> _Exercise requirements_
Copy the entries from the line that contains "搜寻 (58, 87)" through the line that contains "In Honor of", substituting "Separation Methods" for "Separations" and changing nothing else. Leave the pictures out.

# START OF Records for this task

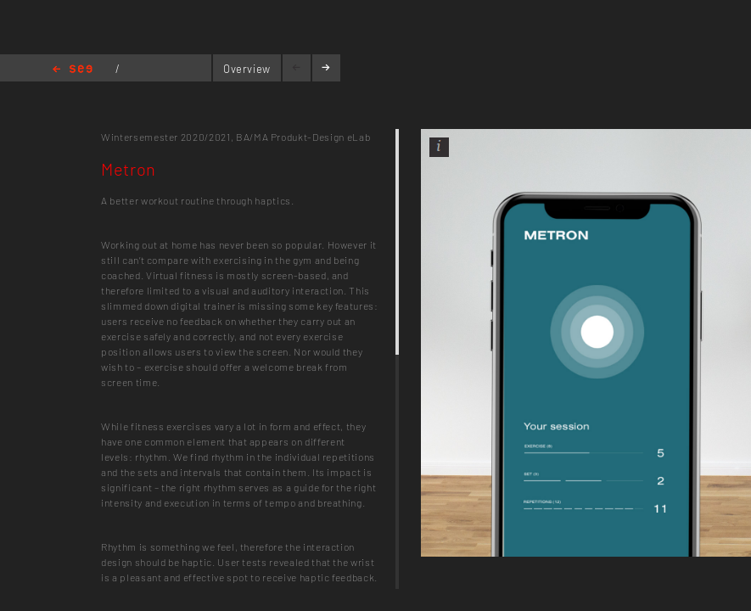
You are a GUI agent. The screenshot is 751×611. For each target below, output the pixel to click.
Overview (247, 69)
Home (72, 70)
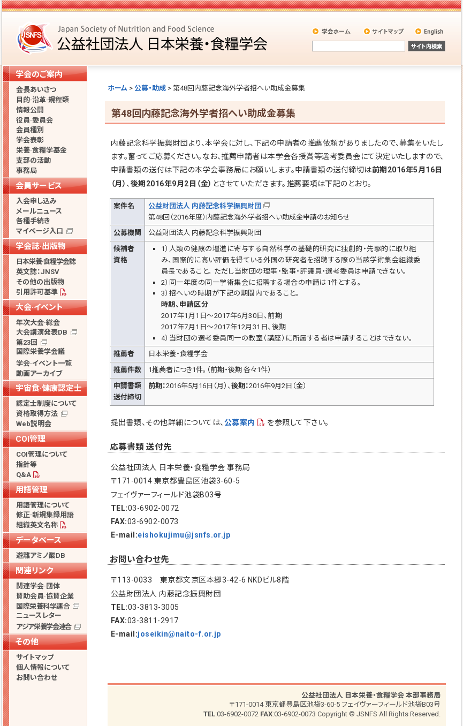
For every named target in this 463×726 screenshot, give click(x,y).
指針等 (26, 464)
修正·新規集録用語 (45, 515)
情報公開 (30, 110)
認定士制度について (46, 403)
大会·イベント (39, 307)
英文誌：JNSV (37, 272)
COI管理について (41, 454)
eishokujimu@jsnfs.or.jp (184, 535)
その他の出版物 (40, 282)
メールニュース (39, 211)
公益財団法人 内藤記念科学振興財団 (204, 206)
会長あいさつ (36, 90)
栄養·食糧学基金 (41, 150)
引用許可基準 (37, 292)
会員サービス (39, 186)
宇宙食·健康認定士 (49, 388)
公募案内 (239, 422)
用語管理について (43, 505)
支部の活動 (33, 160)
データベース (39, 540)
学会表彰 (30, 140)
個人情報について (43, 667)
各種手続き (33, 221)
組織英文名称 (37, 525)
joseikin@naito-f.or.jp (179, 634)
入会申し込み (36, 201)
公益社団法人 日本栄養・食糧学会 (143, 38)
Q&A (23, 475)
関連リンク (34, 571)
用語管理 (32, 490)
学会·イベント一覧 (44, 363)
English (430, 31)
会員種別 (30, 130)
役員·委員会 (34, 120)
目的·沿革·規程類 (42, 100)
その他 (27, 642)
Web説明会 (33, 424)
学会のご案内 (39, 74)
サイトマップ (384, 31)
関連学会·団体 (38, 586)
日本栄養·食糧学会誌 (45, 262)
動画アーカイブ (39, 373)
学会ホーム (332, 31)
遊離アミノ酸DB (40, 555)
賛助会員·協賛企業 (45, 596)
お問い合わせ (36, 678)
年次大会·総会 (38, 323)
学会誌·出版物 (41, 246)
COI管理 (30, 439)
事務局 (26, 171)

# END OF Records for this task
# START OF Records for this task

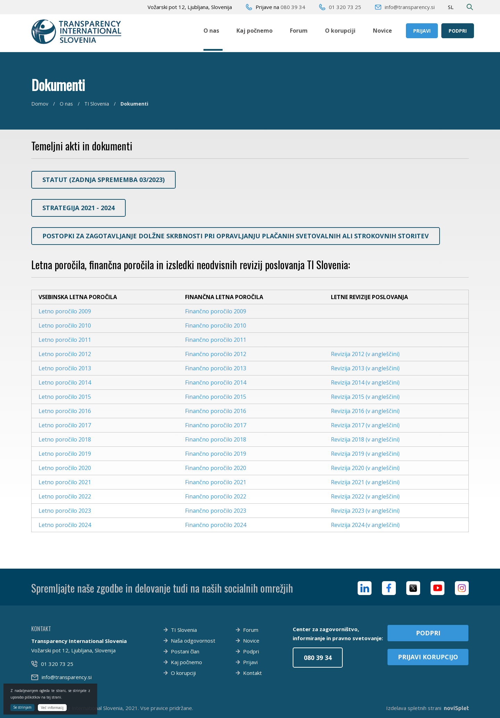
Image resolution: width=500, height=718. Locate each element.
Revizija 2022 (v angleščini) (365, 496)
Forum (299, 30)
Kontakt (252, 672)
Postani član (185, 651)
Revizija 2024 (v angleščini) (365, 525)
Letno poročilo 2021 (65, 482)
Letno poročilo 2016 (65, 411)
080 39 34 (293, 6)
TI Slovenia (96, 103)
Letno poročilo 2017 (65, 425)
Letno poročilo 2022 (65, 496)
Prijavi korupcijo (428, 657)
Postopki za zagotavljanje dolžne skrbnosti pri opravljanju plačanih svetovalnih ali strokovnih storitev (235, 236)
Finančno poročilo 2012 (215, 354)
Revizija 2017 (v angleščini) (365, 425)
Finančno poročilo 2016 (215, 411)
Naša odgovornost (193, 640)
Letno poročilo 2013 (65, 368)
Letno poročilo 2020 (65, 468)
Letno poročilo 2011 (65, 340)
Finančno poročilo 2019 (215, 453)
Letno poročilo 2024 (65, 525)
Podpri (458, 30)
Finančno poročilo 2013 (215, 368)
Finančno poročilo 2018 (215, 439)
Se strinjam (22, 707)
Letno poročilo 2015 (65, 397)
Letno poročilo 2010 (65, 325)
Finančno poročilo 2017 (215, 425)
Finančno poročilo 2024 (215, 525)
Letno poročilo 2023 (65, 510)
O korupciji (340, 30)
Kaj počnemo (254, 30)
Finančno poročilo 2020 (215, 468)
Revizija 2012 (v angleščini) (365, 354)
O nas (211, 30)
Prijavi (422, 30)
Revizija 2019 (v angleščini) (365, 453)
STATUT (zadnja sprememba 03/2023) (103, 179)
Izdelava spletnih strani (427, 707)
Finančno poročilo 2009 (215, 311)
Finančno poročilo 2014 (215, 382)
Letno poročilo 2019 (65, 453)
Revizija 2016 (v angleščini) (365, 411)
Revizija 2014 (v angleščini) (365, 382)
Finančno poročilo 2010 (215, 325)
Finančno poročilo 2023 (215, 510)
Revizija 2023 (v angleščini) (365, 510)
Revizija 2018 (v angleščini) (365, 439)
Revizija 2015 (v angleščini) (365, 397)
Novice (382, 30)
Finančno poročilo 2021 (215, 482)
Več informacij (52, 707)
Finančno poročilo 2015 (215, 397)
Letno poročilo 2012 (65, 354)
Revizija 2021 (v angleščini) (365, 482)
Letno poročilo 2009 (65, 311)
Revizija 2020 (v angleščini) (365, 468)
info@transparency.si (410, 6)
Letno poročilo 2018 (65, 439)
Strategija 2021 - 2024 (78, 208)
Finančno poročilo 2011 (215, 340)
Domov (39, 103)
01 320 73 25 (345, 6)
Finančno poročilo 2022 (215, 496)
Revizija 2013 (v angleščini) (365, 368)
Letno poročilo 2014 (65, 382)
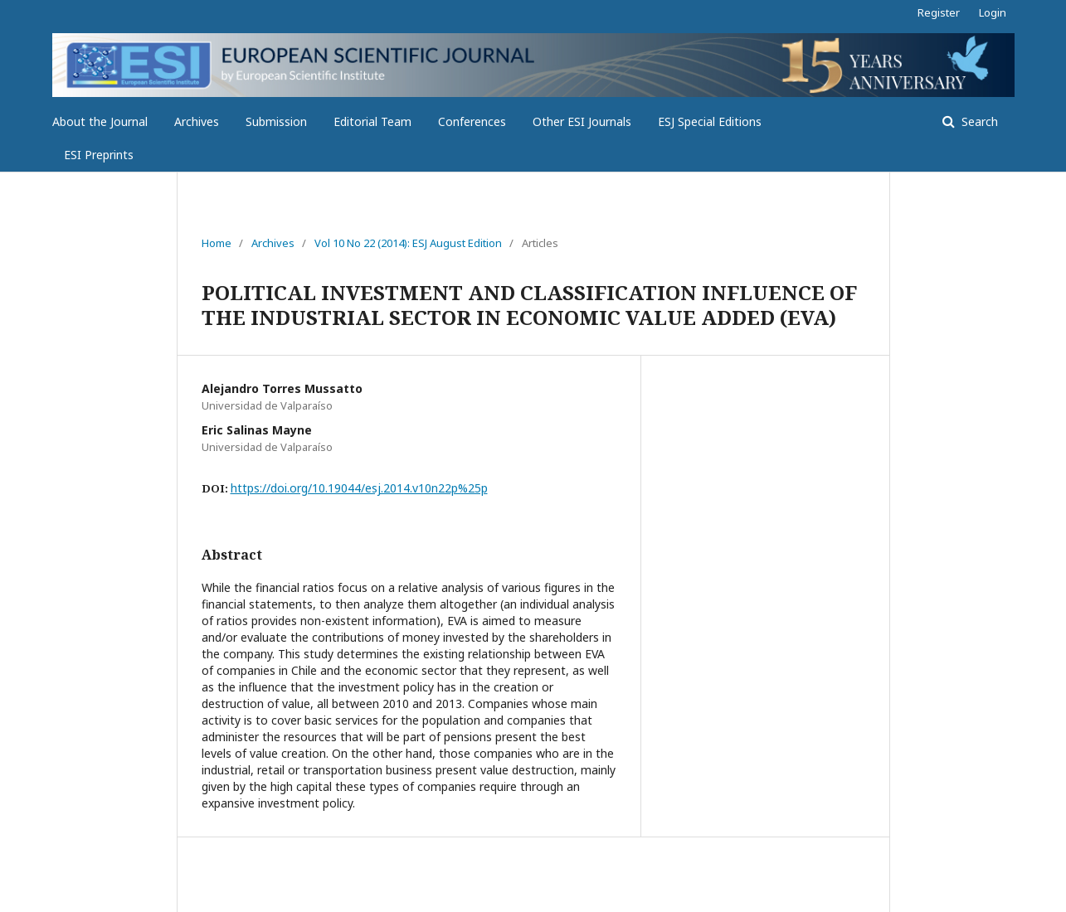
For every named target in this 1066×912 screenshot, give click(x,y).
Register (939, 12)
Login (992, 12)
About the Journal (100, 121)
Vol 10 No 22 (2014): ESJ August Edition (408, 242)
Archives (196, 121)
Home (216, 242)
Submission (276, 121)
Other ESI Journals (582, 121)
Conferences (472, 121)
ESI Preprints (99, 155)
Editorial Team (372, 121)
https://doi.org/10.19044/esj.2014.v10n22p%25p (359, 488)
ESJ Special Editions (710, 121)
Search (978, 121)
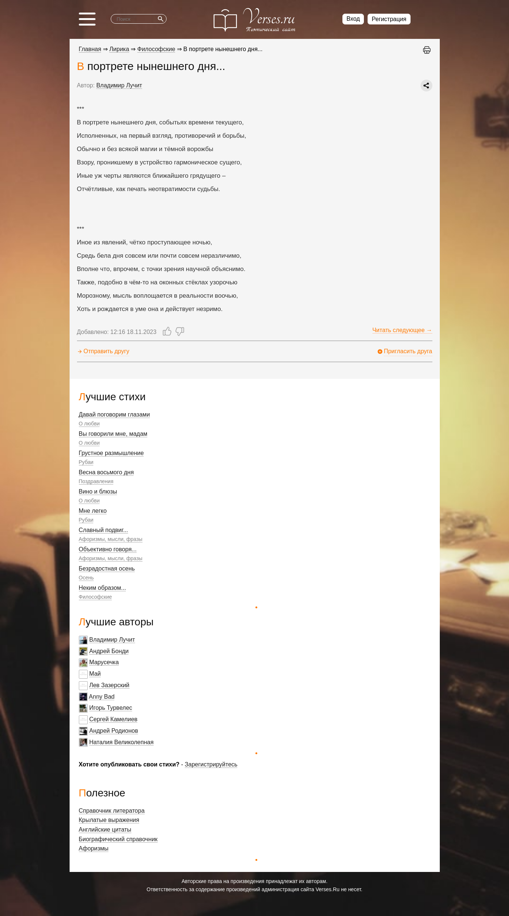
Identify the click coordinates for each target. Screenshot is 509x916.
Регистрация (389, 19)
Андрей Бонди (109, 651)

# END OF Records for this task
# START OF Records for this task

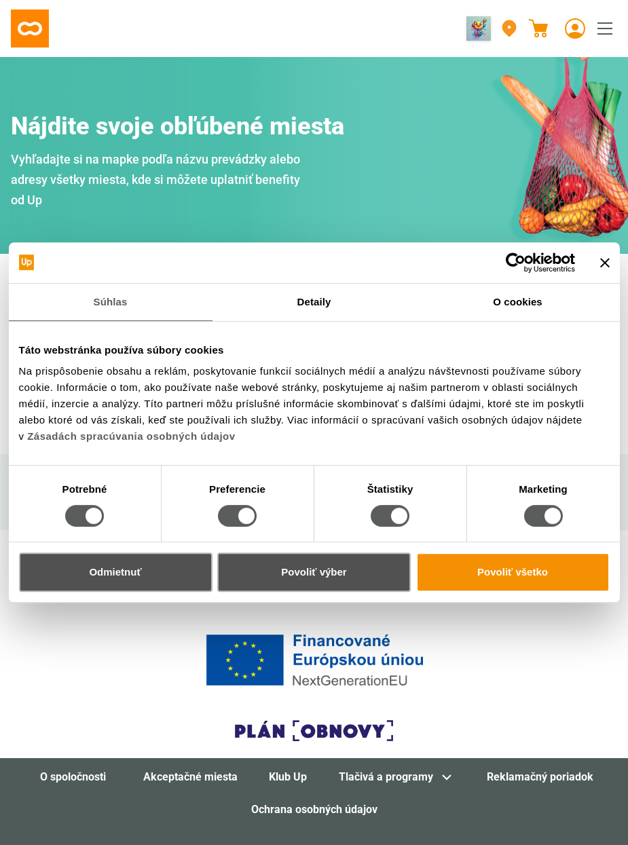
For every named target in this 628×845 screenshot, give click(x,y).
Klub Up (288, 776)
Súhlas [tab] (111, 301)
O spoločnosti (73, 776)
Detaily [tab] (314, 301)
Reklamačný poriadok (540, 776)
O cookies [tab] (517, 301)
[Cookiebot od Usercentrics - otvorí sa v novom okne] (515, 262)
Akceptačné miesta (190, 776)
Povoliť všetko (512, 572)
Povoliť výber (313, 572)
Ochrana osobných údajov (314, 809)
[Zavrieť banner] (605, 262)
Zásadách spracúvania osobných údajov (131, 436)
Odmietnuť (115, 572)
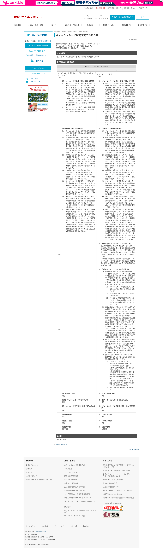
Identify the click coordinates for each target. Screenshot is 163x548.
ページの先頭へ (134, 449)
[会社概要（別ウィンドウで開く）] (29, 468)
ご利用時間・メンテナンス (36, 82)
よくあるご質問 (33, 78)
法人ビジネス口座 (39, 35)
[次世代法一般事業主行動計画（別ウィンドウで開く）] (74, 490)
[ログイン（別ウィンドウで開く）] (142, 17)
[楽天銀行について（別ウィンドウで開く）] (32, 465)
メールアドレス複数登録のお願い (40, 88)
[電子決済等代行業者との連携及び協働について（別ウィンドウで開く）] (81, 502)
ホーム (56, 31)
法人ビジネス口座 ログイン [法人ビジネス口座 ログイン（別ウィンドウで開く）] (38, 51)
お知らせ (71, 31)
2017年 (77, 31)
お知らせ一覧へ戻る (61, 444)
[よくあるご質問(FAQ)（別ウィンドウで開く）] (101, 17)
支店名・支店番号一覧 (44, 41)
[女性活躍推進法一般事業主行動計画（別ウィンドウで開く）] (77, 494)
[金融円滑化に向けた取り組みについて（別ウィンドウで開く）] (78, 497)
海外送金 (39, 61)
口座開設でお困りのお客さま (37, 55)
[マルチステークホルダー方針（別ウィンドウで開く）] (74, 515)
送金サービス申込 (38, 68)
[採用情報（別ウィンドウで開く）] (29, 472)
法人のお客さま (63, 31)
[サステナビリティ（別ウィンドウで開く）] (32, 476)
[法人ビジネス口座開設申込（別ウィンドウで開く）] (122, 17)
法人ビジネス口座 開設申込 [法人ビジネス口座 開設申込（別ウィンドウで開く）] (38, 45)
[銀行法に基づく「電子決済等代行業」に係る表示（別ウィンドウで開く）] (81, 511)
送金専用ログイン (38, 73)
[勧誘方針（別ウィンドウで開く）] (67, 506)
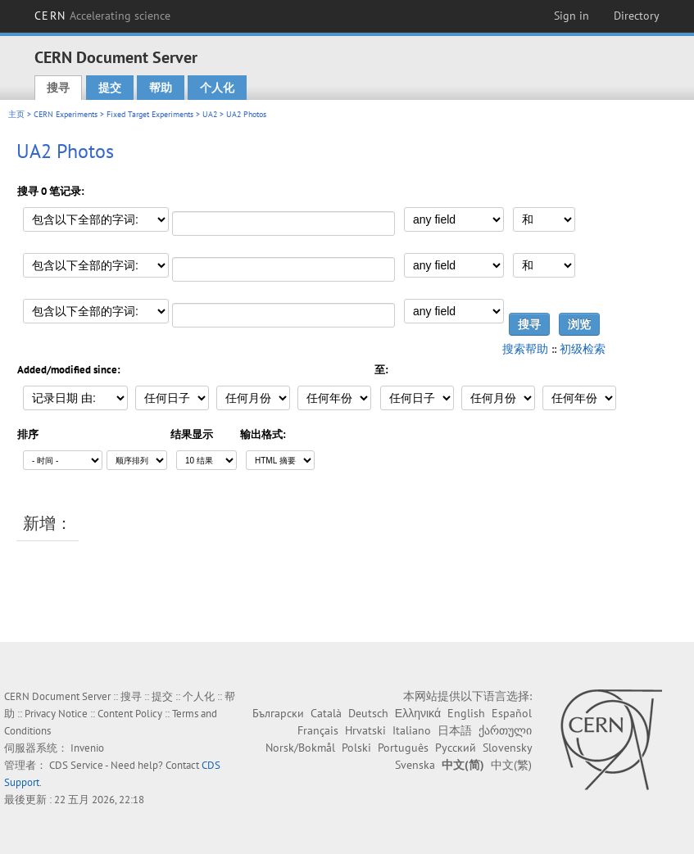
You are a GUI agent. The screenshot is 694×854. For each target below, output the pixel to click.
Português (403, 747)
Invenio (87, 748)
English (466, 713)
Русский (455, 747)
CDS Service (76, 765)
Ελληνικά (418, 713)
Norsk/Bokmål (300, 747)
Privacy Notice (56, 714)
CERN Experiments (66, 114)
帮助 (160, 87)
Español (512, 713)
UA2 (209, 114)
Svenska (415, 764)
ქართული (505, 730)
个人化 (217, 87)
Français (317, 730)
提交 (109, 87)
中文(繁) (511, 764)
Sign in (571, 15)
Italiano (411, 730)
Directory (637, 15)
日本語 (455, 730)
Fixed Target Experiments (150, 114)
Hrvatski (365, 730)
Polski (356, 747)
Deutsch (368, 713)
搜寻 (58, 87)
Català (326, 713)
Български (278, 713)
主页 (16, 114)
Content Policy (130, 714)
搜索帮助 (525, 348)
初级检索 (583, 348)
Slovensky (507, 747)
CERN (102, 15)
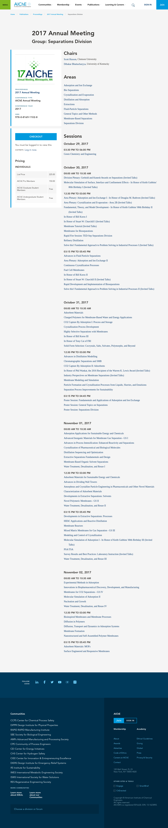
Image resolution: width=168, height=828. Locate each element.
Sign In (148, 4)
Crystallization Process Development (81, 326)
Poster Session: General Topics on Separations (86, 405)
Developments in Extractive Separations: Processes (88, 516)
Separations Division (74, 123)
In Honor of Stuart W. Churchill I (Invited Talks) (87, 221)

# END OF Records for this task

> _Response_
搜寻 (58, 87)
Català (326, 713)
Български (278, 713)
主页 (16, 114)
Content Policy (130, 714)
搜索帮助 (525, 348)
初级检索 (583, 348)
Slovensky (507, 747)
CERN (102, 15)
Image resolution: width=168, height=828. Locate each element.
Sign In (148, 4)
Crystallization Process Development (81, 326)
Poster Session: General Topics on Separation Methods (86, 405)
Developments in Extractive Separation Methods: Processes (88, 516)
Separation Methods Division (74, 123)
In Honor of Stuart W. Churchill I (Invited Talks) (87, 221)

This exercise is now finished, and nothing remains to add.